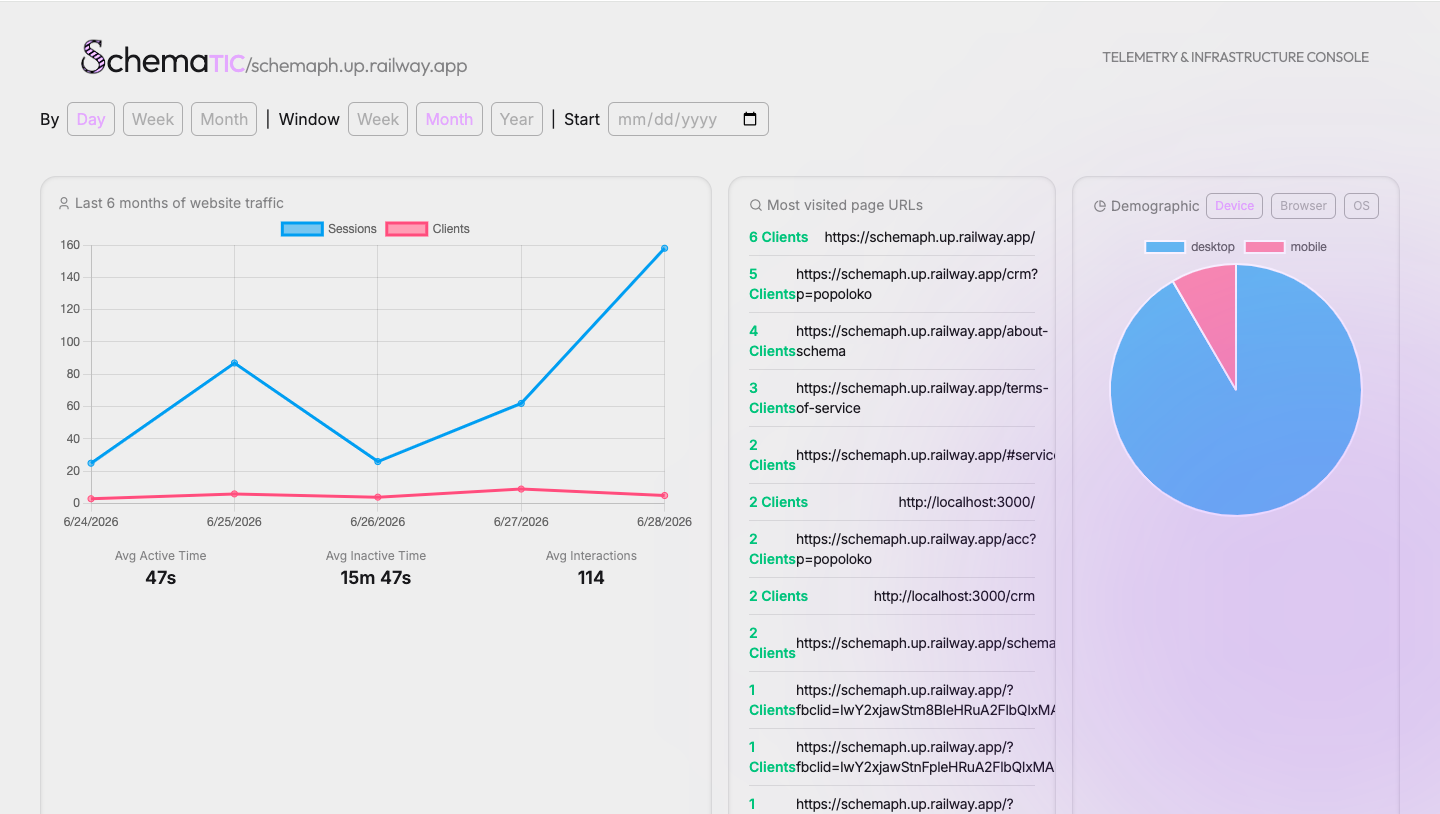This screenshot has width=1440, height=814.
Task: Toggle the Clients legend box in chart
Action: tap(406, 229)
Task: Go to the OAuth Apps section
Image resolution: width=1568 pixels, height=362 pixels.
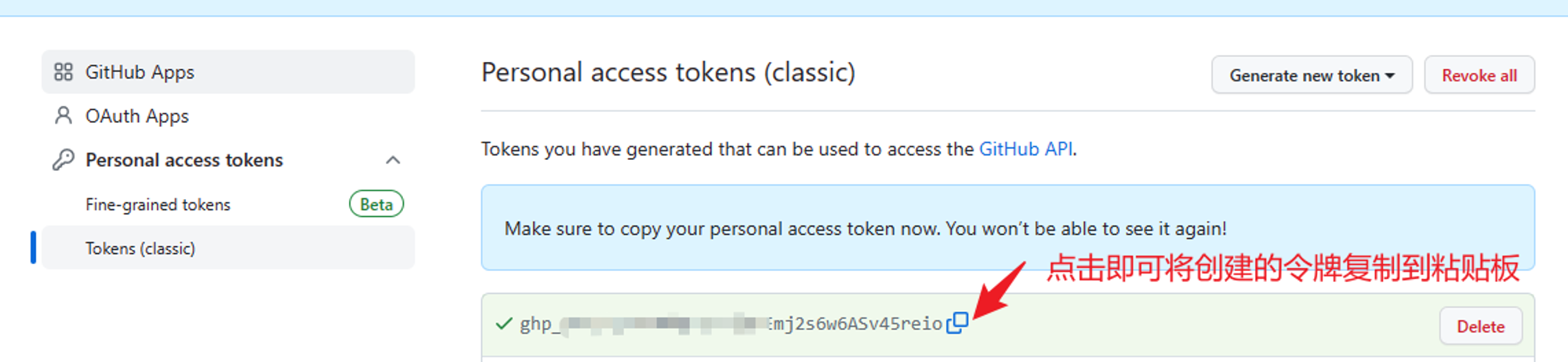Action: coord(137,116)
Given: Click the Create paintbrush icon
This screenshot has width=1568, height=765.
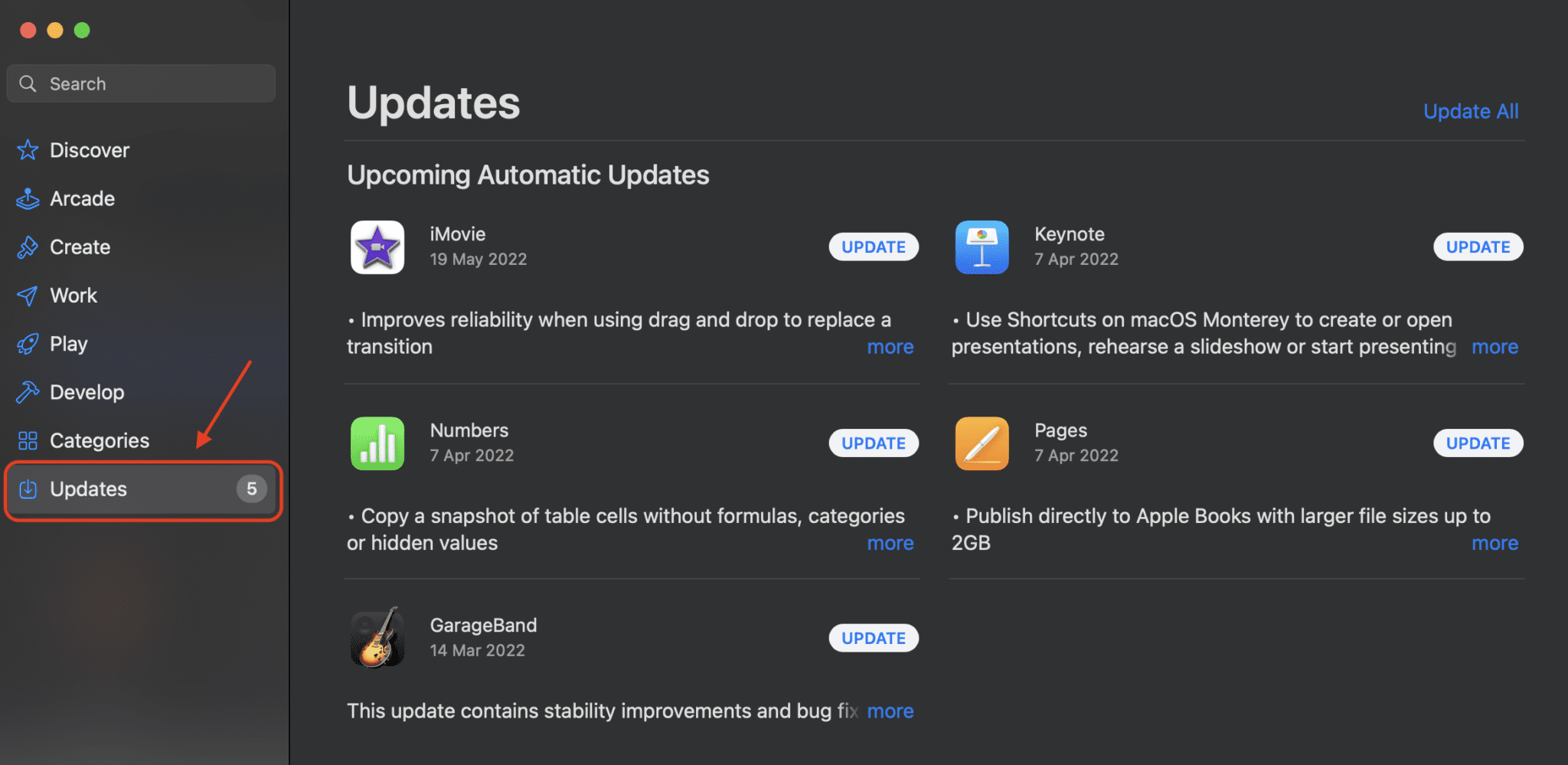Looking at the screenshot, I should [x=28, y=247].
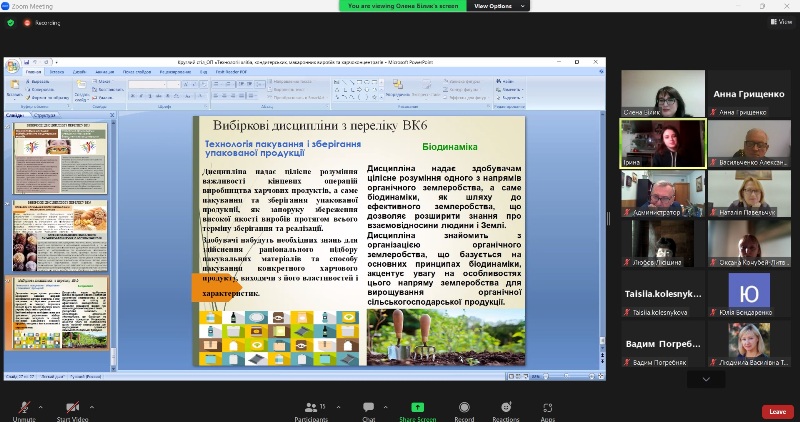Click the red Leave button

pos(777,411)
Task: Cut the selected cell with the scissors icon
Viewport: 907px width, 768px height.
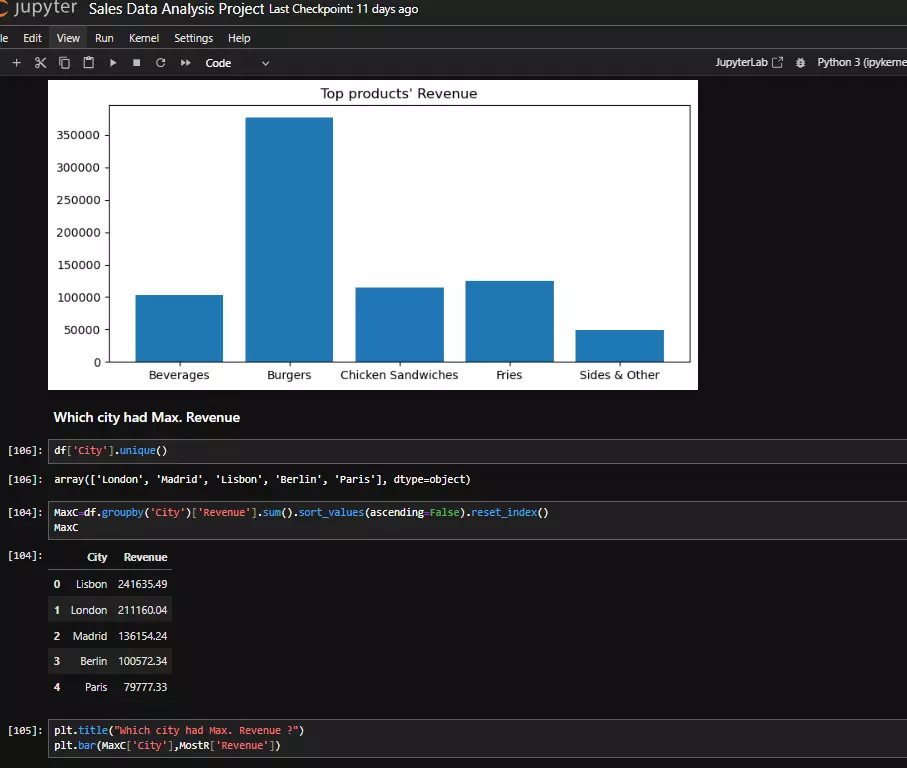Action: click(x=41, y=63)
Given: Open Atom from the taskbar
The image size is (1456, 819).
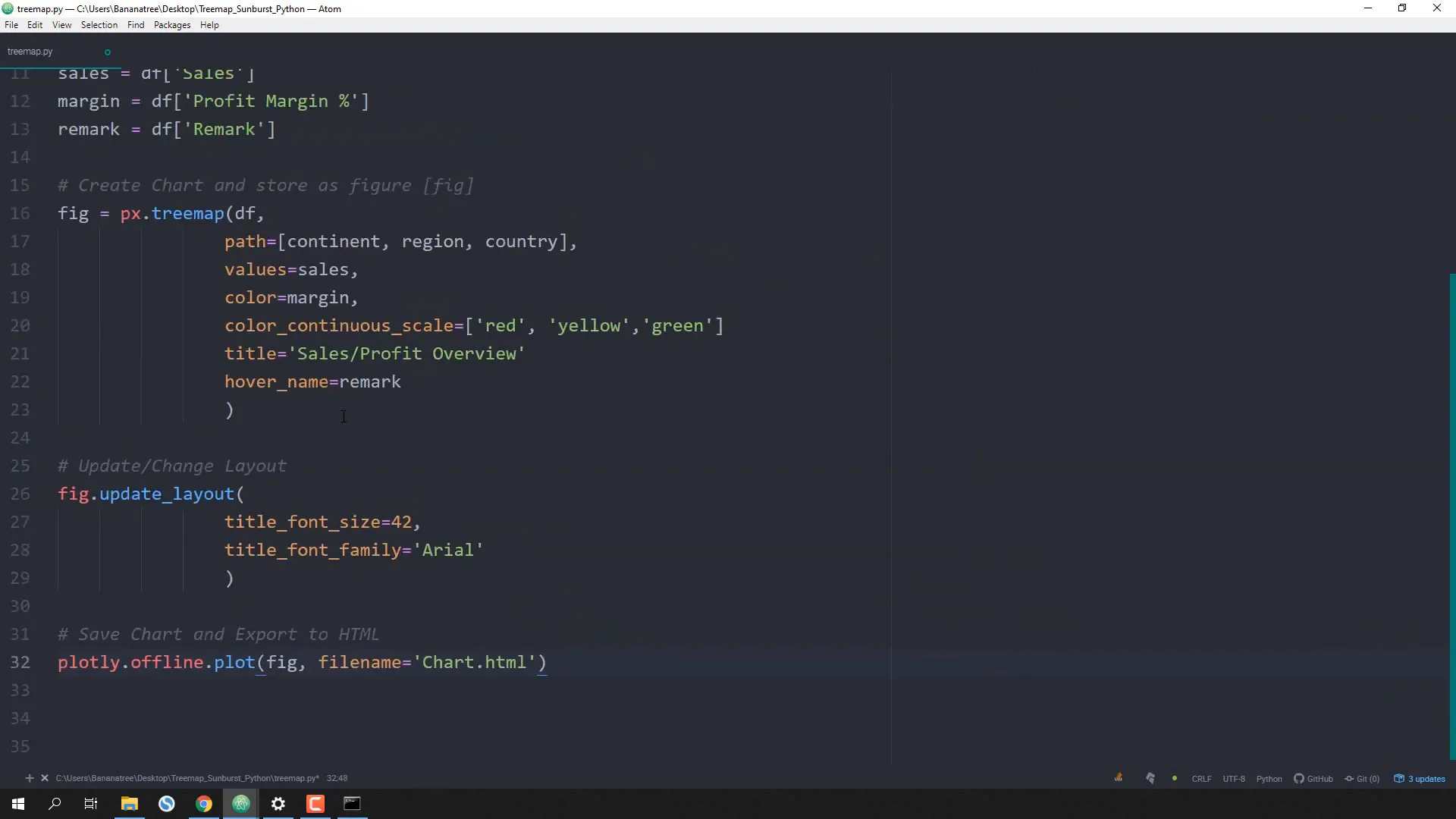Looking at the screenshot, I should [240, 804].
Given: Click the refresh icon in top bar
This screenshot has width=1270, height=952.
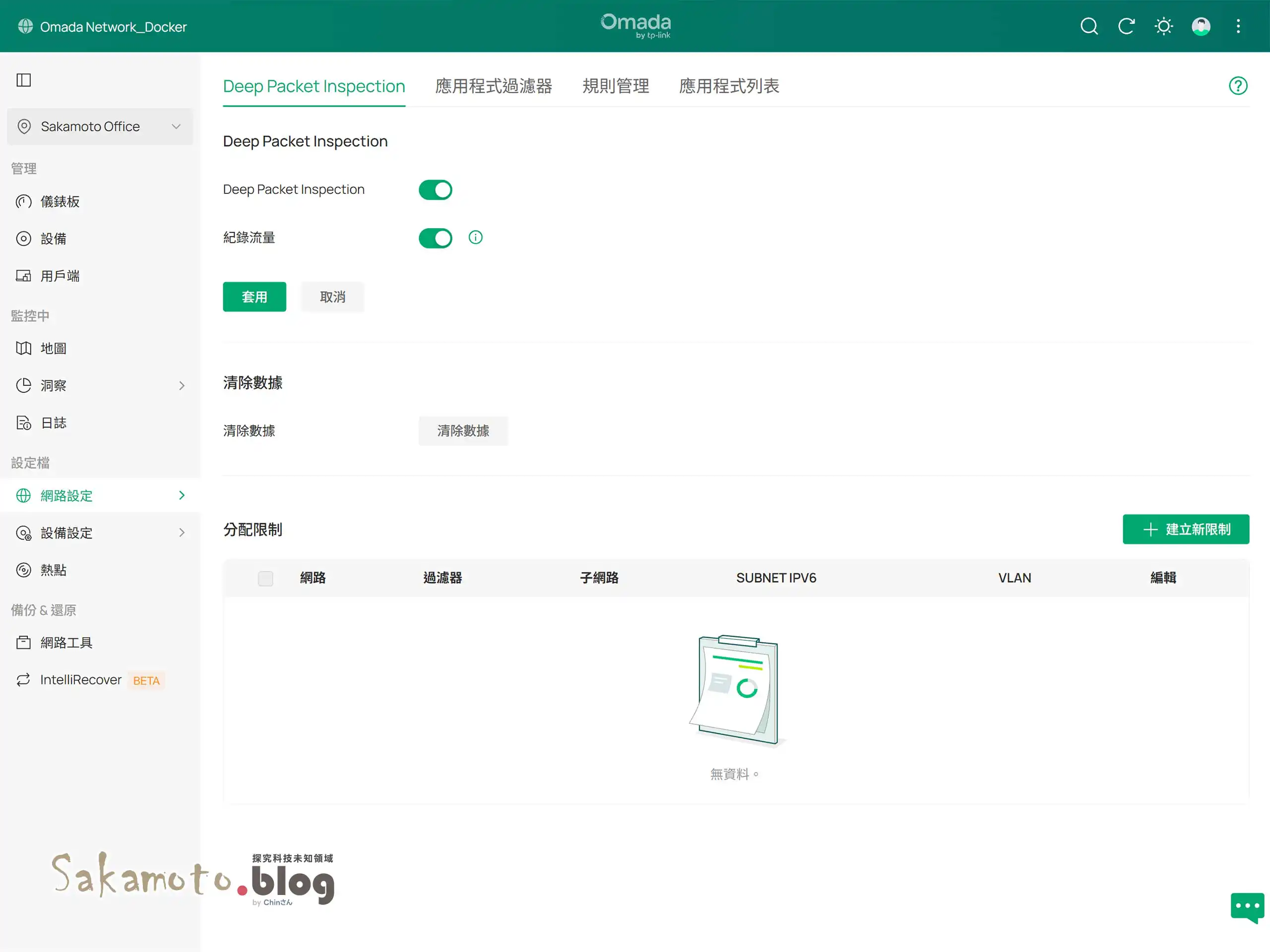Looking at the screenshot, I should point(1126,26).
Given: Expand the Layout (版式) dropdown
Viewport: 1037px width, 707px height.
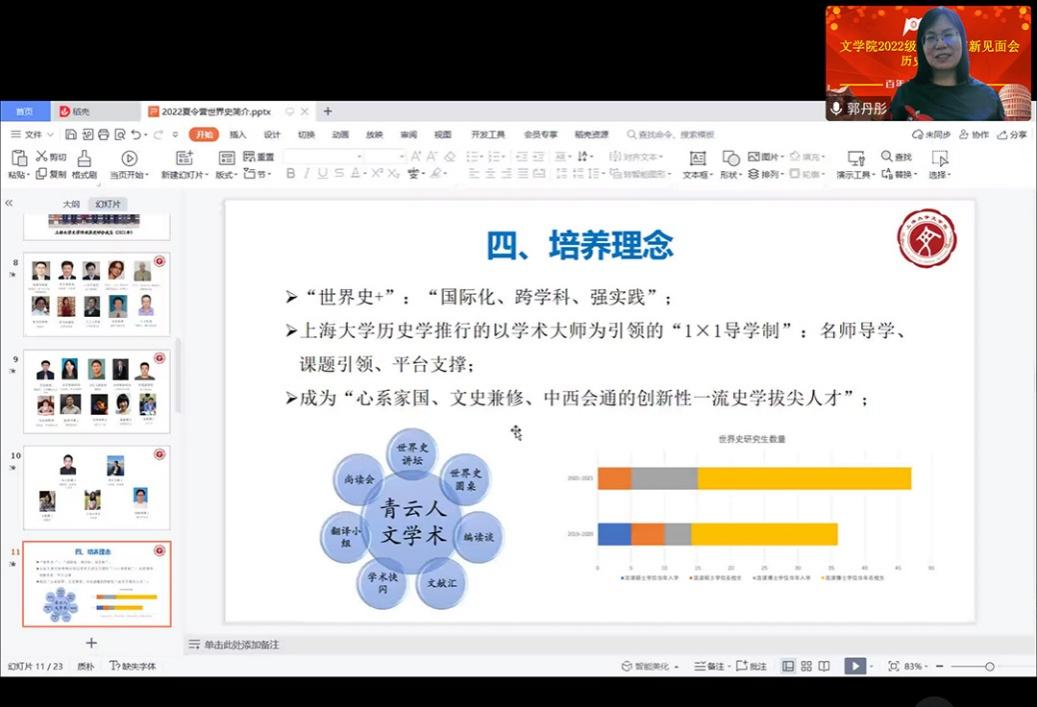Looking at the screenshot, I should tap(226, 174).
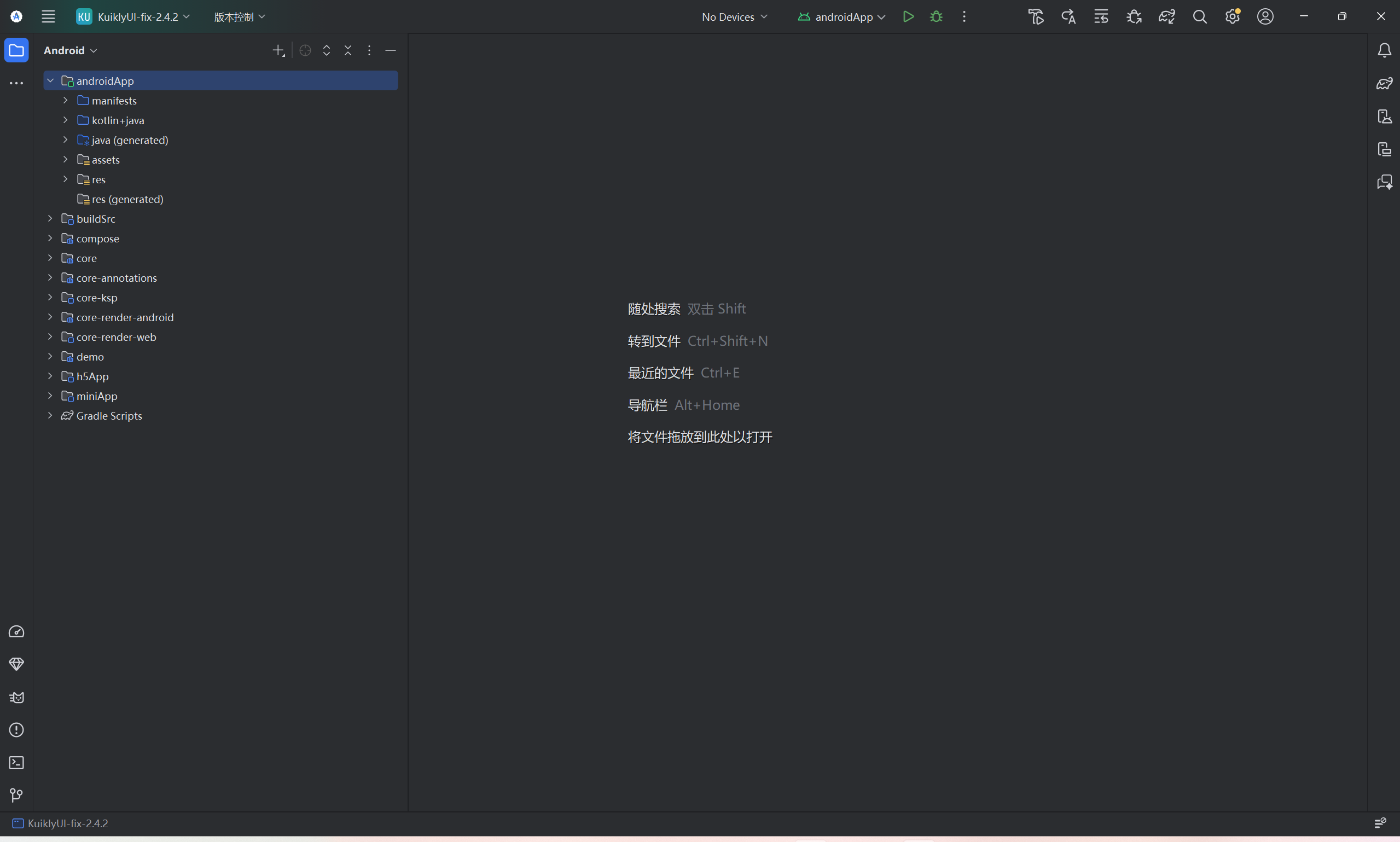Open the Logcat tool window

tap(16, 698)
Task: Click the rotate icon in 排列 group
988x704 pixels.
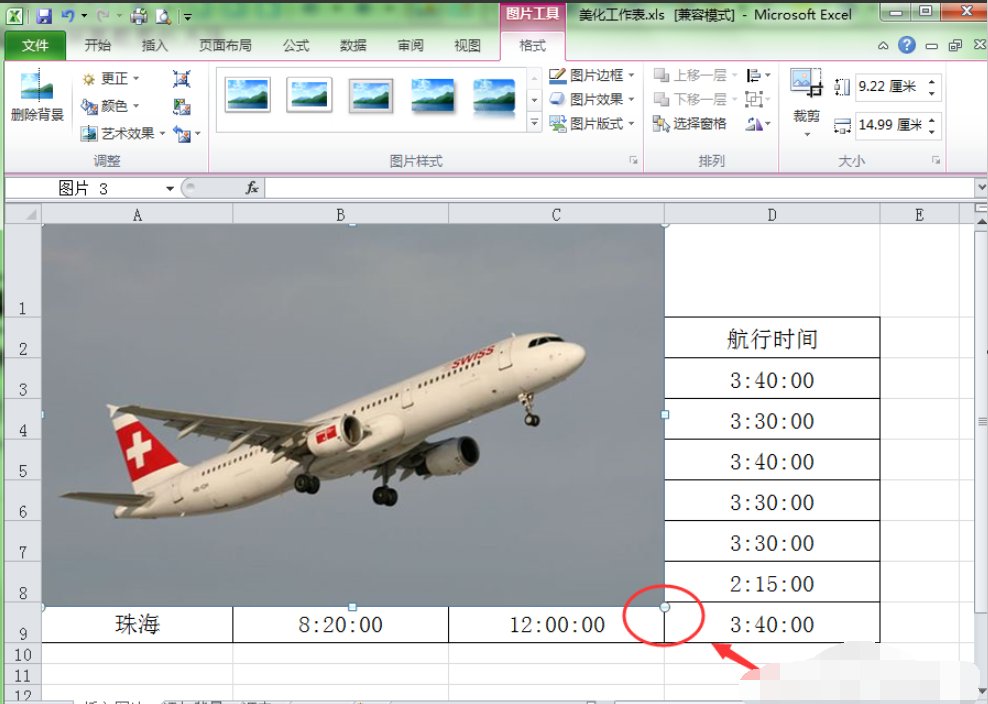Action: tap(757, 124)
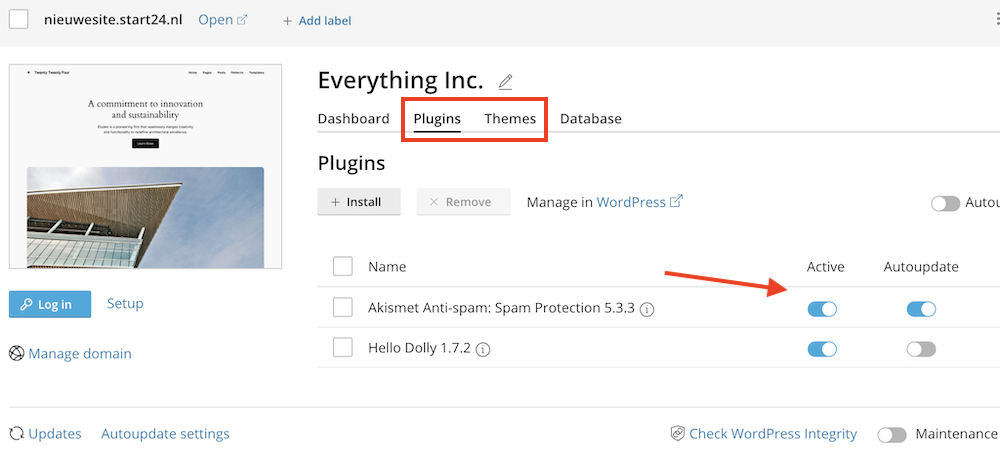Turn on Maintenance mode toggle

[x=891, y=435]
━━━━━━━━━━━━━━━━
Problem: Substitute "Instruction" for every "Given" in all of the entries above, keep everything else the same, and leave the pictures out.

Written answer:
This screenshot has width=1440, height=814.
Task: Toggle the Clients legend box in chart
Action: tap(406, 229)
Task: Go to the OAuth Apps section
Image resolution: width=1568 pixels, height=362 pixels.
Action: coord(137,116)
Instruction: Click the Create paintbrush icon
This screenshot has width=1568, height=765.
Looking at the screenshot, I should [x=28, y=247].
Click the red Leave button

pos(777,411)
Task: Cut the selected cell with the scissors icon
Viewport: 907px width, 768px height.
Action: click(x=41, y=63)
Instruction: Open Atom from the taskbar
The image size is (1456, 819).
Looking at the screenshot, I should [240, 804].
Instruction: Click the refresh icon in top bar
This screenshot has width=1270, height=952.
Looking at the screenshot, I should point(1126,26).
Instruction: Expand the Layout (版式) dropdown
Viewport: 1037px width, 707px height.
Looking at the screenshot, I should tap(226, 174).
Open the Logcat tool window

tap(16, 698)
Task: Click the rotate icon in 排列 group
988x704 pixels.
Action: tap(757, 124)
Turn on Maintenance mode toggle

[x=891, y=435]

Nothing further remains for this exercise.